====== SOURCE RECORDS ======

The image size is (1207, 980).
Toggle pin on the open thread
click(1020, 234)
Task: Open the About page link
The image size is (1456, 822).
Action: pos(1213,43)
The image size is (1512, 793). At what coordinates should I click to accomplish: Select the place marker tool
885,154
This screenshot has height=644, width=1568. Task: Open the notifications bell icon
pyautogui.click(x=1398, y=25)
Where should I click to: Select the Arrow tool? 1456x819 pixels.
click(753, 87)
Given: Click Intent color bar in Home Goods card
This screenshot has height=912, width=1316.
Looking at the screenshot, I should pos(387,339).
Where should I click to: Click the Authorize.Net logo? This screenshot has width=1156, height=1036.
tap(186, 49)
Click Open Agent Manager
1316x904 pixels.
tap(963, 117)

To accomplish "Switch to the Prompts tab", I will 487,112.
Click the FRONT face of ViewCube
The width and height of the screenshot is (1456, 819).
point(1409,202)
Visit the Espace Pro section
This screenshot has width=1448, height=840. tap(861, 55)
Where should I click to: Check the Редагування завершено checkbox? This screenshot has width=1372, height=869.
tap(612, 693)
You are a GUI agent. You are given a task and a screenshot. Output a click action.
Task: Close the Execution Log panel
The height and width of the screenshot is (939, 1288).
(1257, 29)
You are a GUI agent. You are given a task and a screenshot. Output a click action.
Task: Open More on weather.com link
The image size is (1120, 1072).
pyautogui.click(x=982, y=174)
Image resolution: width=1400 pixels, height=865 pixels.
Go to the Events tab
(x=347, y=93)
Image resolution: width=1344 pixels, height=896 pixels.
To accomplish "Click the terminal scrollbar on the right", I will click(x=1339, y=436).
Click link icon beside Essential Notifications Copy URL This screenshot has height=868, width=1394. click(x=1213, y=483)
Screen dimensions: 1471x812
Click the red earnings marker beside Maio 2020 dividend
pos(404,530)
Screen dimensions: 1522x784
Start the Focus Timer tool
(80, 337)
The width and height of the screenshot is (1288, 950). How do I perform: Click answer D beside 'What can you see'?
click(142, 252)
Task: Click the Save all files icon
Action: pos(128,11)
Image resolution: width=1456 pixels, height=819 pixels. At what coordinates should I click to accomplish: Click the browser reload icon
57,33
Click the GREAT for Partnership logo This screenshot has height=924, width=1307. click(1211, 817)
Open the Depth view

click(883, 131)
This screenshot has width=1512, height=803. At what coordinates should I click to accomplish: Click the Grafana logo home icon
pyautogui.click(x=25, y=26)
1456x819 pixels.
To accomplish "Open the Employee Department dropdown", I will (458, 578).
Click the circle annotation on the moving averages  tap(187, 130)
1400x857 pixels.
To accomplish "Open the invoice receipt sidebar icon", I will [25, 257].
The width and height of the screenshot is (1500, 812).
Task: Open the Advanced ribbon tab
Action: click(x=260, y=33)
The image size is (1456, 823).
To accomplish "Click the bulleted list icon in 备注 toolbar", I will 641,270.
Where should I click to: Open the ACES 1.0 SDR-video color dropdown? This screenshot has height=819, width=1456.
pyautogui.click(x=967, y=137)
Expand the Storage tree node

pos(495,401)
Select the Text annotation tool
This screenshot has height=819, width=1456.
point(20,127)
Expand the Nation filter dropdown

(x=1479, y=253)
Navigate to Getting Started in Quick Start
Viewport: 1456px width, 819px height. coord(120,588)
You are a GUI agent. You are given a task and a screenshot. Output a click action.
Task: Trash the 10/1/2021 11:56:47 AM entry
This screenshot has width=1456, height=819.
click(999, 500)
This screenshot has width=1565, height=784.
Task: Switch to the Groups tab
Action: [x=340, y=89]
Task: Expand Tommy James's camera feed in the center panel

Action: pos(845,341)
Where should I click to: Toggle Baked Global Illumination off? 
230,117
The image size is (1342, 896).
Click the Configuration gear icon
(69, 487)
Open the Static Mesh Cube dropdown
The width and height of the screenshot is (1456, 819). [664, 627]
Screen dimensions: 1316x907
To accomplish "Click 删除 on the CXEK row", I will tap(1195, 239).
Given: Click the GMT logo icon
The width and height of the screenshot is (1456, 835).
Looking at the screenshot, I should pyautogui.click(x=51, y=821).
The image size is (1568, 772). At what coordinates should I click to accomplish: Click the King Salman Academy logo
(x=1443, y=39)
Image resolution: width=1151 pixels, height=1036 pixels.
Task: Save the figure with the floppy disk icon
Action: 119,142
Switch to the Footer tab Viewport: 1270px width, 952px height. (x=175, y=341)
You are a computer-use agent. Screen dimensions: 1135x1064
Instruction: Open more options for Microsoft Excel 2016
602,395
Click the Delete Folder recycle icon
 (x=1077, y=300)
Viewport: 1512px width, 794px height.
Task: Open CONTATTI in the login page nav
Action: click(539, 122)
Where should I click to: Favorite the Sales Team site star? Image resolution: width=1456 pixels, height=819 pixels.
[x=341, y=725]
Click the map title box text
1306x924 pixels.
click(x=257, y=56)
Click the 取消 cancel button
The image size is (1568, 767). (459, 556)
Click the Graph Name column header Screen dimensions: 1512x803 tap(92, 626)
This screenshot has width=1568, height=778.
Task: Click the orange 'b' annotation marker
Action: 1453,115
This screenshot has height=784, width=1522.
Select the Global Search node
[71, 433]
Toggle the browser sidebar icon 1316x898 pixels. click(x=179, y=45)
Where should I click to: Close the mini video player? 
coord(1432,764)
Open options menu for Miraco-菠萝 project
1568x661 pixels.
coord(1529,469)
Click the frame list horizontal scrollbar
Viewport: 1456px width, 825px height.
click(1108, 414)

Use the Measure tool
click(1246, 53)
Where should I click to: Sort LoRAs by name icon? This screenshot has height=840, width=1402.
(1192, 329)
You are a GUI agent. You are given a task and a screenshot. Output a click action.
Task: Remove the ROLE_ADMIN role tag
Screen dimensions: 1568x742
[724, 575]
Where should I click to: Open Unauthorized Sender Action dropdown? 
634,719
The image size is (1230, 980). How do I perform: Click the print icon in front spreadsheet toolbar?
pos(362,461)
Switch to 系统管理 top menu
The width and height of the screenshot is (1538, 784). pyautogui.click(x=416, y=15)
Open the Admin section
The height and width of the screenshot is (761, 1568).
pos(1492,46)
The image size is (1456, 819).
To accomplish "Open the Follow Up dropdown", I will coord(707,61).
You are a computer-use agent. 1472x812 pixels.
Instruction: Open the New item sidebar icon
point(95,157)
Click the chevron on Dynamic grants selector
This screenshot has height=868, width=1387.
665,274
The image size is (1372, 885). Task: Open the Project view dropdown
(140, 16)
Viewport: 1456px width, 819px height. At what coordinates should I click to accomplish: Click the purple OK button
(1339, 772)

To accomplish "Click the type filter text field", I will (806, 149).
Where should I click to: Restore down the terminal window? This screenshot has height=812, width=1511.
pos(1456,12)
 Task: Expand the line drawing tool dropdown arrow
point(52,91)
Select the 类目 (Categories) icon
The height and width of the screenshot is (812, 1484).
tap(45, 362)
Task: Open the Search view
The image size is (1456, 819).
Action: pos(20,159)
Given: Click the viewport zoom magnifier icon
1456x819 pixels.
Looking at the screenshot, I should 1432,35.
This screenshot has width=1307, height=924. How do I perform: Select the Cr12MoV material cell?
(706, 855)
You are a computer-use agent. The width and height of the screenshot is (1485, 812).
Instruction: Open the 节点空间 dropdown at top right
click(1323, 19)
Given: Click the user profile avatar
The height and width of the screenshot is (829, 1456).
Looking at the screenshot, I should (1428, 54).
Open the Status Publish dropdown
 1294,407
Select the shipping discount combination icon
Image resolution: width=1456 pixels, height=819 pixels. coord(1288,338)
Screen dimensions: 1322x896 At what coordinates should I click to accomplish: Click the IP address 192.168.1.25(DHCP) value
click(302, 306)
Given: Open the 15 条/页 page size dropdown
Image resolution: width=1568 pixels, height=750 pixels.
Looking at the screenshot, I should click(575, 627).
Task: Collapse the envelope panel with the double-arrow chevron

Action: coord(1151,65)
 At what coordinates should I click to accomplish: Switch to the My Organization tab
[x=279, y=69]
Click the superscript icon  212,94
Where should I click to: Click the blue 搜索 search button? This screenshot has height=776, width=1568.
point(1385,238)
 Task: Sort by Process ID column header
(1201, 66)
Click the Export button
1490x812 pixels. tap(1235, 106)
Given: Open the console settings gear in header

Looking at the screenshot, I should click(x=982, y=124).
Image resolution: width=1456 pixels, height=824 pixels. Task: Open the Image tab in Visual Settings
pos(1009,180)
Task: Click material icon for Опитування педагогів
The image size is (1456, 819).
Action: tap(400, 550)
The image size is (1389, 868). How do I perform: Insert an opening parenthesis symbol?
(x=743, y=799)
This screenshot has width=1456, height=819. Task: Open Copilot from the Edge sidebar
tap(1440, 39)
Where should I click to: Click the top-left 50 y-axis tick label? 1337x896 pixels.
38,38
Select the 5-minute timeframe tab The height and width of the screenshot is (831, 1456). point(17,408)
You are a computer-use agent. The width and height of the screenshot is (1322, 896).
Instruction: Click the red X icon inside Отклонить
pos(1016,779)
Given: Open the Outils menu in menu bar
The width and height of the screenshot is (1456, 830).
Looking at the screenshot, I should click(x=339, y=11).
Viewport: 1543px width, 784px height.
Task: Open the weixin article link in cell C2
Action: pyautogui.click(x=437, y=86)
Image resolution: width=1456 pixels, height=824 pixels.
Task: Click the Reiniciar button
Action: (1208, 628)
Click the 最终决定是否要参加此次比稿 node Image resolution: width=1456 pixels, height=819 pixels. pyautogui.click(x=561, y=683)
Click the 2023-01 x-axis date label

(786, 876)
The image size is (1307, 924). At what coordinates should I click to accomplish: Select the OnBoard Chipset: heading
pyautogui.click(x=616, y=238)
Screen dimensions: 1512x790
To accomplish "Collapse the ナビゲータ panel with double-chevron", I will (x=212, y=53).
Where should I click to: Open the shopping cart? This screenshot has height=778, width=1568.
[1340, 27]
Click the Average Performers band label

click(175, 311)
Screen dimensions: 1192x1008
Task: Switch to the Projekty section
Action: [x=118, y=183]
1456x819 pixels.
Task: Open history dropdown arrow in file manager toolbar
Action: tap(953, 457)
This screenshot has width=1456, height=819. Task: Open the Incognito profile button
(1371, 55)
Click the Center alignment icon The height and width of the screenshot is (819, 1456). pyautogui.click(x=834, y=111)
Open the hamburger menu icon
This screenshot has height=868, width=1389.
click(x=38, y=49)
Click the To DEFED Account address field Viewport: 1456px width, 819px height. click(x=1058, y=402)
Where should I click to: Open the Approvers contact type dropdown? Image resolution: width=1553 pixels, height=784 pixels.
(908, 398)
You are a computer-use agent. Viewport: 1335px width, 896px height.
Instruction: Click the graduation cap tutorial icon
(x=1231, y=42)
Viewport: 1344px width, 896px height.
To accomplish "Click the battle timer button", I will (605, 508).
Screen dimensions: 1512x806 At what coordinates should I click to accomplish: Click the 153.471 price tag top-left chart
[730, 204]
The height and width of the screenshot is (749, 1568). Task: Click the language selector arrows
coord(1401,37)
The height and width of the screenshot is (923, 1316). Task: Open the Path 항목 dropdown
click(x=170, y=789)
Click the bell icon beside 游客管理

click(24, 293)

======

**TASK DIRECTIONS**:
Starting with the line that holds "The image size is (1456, 823)." and ending with the line that holds "Task: Trash the 10/1/2021 11:56:47 AM entry", retype every line in the data above exactly, and nothing else.

**ANSWER BOX**:
The image size is (1456, 823).
To accomplish "Click the bulleted list icon in 备注 toolbar", I will 641,270.
Where should I click to: Open the ACES 1.0 SDR-video color dropdown? This screenshot has height=819, width=1456.
pyautogui.click(x=967, y=137)
Expand the Storage tree node

pos(495,401)
Select the Text annotation tool
This screenshot has height=819, width=1456.
point(20,127)
Expand the Nation filter dropdown

(x=1479, y=253)
Navigate to Getting Started in Quick Start
Viewport: 1456px width, 819px height. coord(120,588)
You are a GUI agent. You are given a task and a screenshot. Output a click action.
Task: Trash the 10/1/2021 11:56:47 AM entry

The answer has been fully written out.